## To do
Replace "hotbar" with "toolbar" everywhere in the data below, and give the data again with everything else unchanged.

## Data entries
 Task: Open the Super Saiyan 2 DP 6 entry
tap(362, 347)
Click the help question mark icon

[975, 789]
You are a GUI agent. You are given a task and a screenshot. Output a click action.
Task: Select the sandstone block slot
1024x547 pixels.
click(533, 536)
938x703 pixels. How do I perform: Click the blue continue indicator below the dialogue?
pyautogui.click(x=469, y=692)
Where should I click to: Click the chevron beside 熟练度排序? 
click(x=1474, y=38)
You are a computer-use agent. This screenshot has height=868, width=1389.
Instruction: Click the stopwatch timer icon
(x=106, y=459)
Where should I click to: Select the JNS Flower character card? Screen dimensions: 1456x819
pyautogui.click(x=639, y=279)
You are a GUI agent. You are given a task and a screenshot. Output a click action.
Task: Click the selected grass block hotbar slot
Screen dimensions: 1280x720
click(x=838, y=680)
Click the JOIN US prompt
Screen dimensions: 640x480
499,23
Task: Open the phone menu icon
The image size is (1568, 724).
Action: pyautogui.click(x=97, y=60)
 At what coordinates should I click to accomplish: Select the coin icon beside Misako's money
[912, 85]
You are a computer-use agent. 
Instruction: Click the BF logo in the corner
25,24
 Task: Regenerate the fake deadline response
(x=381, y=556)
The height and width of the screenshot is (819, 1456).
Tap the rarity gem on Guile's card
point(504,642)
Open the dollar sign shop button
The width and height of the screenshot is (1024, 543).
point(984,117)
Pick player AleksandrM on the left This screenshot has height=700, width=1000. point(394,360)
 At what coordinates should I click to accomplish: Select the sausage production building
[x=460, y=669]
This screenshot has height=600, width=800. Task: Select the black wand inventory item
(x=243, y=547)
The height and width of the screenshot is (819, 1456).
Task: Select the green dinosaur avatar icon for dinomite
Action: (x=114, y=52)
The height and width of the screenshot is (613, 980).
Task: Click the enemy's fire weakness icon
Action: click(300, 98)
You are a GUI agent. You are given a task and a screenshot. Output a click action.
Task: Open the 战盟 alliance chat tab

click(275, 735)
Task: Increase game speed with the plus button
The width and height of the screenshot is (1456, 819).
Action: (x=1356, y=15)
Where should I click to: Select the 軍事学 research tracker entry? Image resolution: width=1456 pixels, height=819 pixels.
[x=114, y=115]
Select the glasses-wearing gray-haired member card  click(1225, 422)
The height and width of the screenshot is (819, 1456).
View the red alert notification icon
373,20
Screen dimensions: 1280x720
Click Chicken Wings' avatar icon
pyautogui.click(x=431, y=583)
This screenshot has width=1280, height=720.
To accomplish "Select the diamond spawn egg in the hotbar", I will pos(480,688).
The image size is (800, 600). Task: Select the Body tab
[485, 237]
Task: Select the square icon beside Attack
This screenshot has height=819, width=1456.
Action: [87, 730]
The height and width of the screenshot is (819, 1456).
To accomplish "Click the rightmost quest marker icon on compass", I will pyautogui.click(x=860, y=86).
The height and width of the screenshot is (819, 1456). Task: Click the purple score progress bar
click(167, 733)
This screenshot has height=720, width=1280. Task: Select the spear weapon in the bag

## Response to the exercise
 Task: Open the Super Saiyan 2 DP 6 entry
tap(362, 347)
Click the help question mark icon

[975, 789]
You are a GUI agent. You are given a task and a screenshot. Output a click action.
Task: Select the sandstone block slot
1024x547 pixels.
click(533, 536)
938x703 pixels. How do I perform: Click the blue continue indicator below the dialogue?
pyautogui.click(x=469, y=692)
Where should I click to: Click the chevron beside 熟练度排序? 
click(x=1474, y=38)
You are a computer-use agent. This screenshot has height=868, width=1389.
Instruction: Click the stopwatch timer icon
(x=106, y=459)
Where should I click to: Select the JNS Flower character card? Screen dimensions: 1456x819
pyautogui.click(x=639, y=279)
You are a GUI agent. You are given a task and a screenshot. Output a click action.
Task: Click the selected grass block toolbar slot
Screen dimensions: 1280x720
click(x=838, y=680)
Click the JOIN US prompt
Screen dimensions: 640x480
499,23
Task: Open the phone menu icon
The image size is (1568, 724).
Action: pyautogui.click(x=97, y=60)
 At what coordinates should I click to accomplish: Select the coin icon beside Misako's money
[912, 85]
You are a computer-use agent. 
Instruction: Click the BF logo in the corner
25,24
 Task: Regenerate the fake deadline response
(x=381, y=556)
The height and width of the screenshot is (819, 1456).
Tap the rarity gem on Guile's card
point(504,642)
Open the dollar sign shop button
The width and height of the screenshot is (1024, 543).
point(984,117)
Pick player AleksandrM on the left This screenshot has height=700, width=1000. point(394,360)
 At what coordinates should I click to accomplish: Select the sausage production building
[x=460, y=669]
This screenshot has height=600, width=800. Task: Select the black wand inventory item
(x=243, y=547)
The height and width of the screenshot is (819, 1456).
Task: Select the green dinosaur avatar icon for dinomite
Action: (x=114, y=52)
The height and width of the screenshot is (613, 980).
Task: Click the enemy's fire weakness icon
Action: click(300, 98)
You are a GUI agent. You are given a task and a screenshot. Output a click action.
Task: Open the 战盟 alliance chat tab

click(275, 735)
Task: Increase game speed with the plus button
The width and height of the screenshot is (1456, 819).
Action: (x=1356, y=15)
Where should I click to: Select the 軍事学 research tracker entry? Image resolution: width=1456 pixels, height=819 pixels.
[x=114, y=115]
Select the glasses-wearing gray-haired member card  click(1225, 422)
The height and width of the screenshot is (819, 1456).
View the red alert notification icon
373,20
Screen dimensions: 1280x720
Click Chicken Wings' avatar icon
pyautogui.click(x=431, y=583)
This screenshot has width=1280, height=720.
To accomplish "Select the diamond spawn egg in the toolbar", I will pos(480,688).
The image size is (800, 600). Task: Select the Body tab
[485, 237]
Task: Select the square icon beside Attack
This screenshot has height=819, width=1456.
Action: [87, 730]
The height and width of the screenshot is (819, 1456).
To accomplish "Click the rightmost quest marker icon on compass", I will pyautogui.click(x=860, y=86).
The height and width of the screenshot is (819, 1456). Task: Click the purple score progress bar
click(167, 733)
This screenshot has height=720, width=1280. Task: Select the spear weapon in the bag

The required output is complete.